A questa centralizzazione burocratica corrisponde invece un'offerta
formativa frammentata e discriminante, in quanto la classe ha una
parte dell'orario suddiviso in tre itinerari finalizzati al
«recupero», allo «sviluppo» e «all'eccellenza», con l'utilizzo anche,
per la scuola secondaria di primo grado, di «contratti di prestazione
d'opera con esperti in possesso di titoli definiti con decreto del
ministro dell'Istruzione, dell'Università e della Ricerca di concerto
con il ministro della Funzione pubblica».
Un forte elemento unificante di tutto il processo formativo è fornito
«dall'insegnamento della religione cattolica» (allegato C), la cui
presenza disciplinare viene data per scontata come fosse obbligatoria
e la cui pervasività sul piano formativo è ribadita dalle intese fra
la Cei e il Miur relative alla scuola dell'infanzia e alla scuola
secondaria di primo grado del 23 ottobre 2003 e del 26 maggio 2004, le
quali fanno esplicito riferimento ai testi ministeriali della riforma
impiegandone lo stesso linguaggio.
Nel quadro così delineato si comprende
come l'insegnamento della storia sia assolutamente marginale e
predefinito. Non solo il suo orario risulta assai ridotto, ma anche
nell'indicazione dei suoi contenuti si perde la complessità del
processo storico. Viene limitato alla scuola primaria l'insegnamento
della storia antica, ridotta a una narrazione di
fiabe, miti e leggende
e privata dei suoi contenuti critici, mai più
recuperati nel prosieguo dell'iter scolastico.
Nella scuola secondaria di primo grado sono indicate unicamente
tematiche modulari che nascono da precise scelte interpretative (ad
esempio, la nascita della civiltà moderna collocata nel Medioevo, per
il `500 la connessione tra «la crisi dell'unità religiosa e la
destabilizzazione del rapporto sociale» e per l'epoca contemporanea la
forte insistenza sul carattere nazionale italiano). (…)”.

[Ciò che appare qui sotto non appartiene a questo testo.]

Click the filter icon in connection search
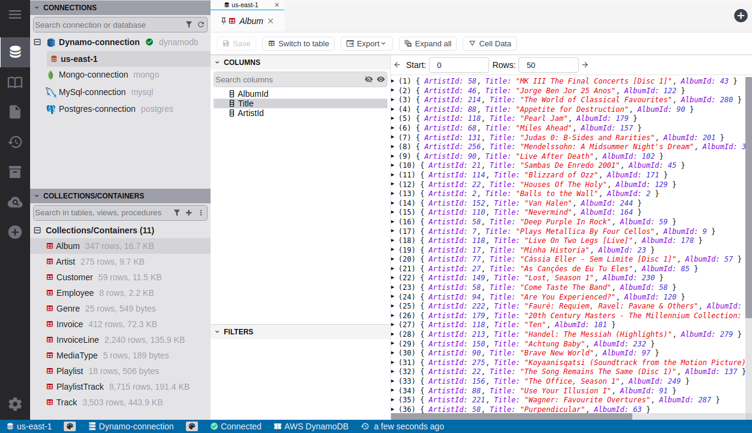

La denuncia dei limiti della riforma in corso da sola non è
sufficiente. E' più che mai necessario agire in sinergia con le forze
politiche e sociali. Evitare di star fermi ad aspettare Godot, e di
sfruttare tutti gli interstizi offerti dalla riforma: le Indicazioni
Nazionali - basta leggerle con attenzione - contengono molte
affermazioni anche contraddittorie tra loro; alcune di queste -
relative soprattutto a finalità e obiettivi - sono condivisibili e
forniscono spazi e pretesti per continuare a lavorare nel senso
dell'innovazione e dell'autonomia didattico - disciplinare.
Su "Strumenti Cres" n° 33 Elena Bertonelli, ispettrice Miur,
invita gli insegnanti e le scuole a valorizzare lo strumento -
costituzionale - dell'autonomia (non ancora abrogata dalla Moratti).
Opportunamente l'Autrice ci ricorda che l'autonomia permette alle
scuole di rivisitare i contenuti dell'insegnamento, di creare piani di
lavoro e percorsi didattici multi-interdisciplinari, di inserire
nell'offerta formativa, relativamente alla quota oraria prevista per
le singole scuole, insegnamenti, approfondimenti, studi.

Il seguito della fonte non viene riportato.